There is a constant search for improvement in screening, diagnosis, and treatment strategies to improve the prognosis of HCC [30]. In the present study, we found that TLX1 was highly expressed in the HCC tissues and cell lines, and knockdown of TLX1 inhibited the HCC cell viability and mobility. TF ZFP69B induced the expression of TLX1 to promote the transcription of TRAPPC9 in HCC.

The potential function of some genes in the Hox family in the tumor microenvironment and their therapeutic liability in targeted therapy and immunotherapy in HCC have been previously revealed [31], while the role of TLX1 (i.e. HOX11 as we mentioned above) has not been well explained. Akrami et al. found that TLX1 was one of the five genes that can be considered candidate biomarkers or therapeutic targets in pancreatic ductal adenocarcinoma [32]. We also observed the correlation between TLX1 high expression with the larger tumor size and more advanced TNM stage in patients with HCC, indicating its possible biomarker role. Krutikov et al. showed that ectopic TLX1 expression accelerated malignancies in mice deficient in DNA-PK, which was related to dysregulated expression of the cell cycle, apoptotic, and mitotic spindle checkpoint genes [33]. In addition, Bempt et al. revealed that downregulation of TLX1 led to a reduction of target gene expression and induction of leukemia cell death [34]. As Cain et al. summarized, Hox factors ultimately function by manipulating the expression of downstream targets once bound to DNA [35]. Therefore, we sought to identify a target of TLX1 in HCC that might be responsible for its pro-proliferative, pro-migratory, and pro-invasive properties. TRAPPC9 was found to be a candidate with the largest difference in expression in HCC.
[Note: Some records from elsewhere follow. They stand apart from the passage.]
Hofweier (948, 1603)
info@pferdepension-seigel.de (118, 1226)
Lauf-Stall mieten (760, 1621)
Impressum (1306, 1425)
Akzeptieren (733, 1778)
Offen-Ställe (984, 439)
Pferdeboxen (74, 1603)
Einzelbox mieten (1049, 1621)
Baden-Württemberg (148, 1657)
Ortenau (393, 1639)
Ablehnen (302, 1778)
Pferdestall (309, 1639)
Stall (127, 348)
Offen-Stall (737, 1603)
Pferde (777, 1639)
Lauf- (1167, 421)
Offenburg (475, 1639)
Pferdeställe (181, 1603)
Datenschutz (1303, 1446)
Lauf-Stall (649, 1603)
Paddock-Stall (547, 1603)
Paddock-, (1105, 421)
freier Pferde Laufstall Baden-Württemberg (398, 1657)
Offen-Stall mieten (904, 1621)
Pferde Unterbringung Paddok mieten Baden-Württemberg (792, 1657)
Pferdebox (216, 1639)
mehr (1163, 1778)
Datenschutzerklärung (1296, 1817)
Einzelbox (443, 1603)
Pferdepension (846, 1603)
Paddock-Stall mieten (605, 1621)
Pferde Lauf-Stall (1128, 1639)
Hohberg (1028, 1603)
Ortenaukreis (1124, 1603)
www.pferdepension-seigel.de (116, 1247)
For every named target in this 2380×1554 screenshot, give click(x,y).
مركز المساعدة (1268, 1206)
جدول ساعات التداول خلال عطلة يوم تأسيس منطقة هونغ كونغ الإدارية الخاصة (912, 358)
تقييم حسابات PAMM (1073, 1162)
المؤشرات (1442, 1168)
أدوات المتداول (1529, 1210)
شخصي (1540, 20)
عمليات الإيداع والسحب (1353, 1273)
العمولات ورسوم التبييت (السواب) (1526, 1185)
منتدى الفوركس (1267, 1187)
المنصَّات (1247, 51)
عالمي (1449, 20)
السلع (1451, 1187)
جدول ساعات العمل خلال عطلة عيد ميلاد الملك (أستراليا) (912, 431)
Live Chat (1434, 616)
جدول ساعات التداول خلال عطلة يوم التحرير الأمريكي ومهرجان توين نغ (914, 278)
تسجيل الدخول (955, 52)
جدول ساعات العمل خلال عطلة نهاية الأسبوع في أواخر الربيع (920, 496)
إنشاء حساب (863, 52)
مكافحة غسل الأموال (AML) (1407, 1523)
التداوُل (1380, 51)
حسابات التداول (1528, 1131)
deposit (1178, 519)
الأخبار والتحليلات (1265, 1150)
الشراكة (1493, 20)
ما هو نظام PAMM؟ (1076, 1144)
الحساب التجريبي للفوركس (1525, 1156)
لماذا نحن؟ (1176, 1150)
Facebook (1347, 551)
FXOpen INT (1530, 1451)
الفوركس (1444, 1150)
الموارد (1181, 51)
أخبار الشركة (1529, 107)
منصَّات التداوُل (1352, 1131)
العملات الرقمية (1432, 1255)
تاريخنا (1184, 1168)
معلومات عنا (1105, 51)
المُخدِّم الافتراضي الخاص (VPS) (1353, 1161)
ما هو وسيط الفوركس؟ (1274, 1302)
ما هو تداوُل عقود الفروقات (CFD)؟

TRAPPC9 has been linked to gastric cancer chemoresistance by promoting epithelial‑mesenchymal transition [36]. In addition, TRAPPC9 impacts the expression of E‑cadherin, CD44, and vimentin via the NF‑κB pathways, which makes TRAPPC9 inhibitors possible targets of colorectal cancer in the future [37]. Single nucleotide polymorphism rs11166927 on chromosome 8 in the TRAPPC9 region was reported by Wattacheril et al.to be closely related to the activity score of nonalcoholic fatty liver disease (p = 8.7e-07) [38] which is emerging as a leading cause of HCC [39]. We, consistently, observed that overexpression of TRAPPC9 induced HCC cell growth and partially prevented the apoptosis in the presence of sh-TLX1.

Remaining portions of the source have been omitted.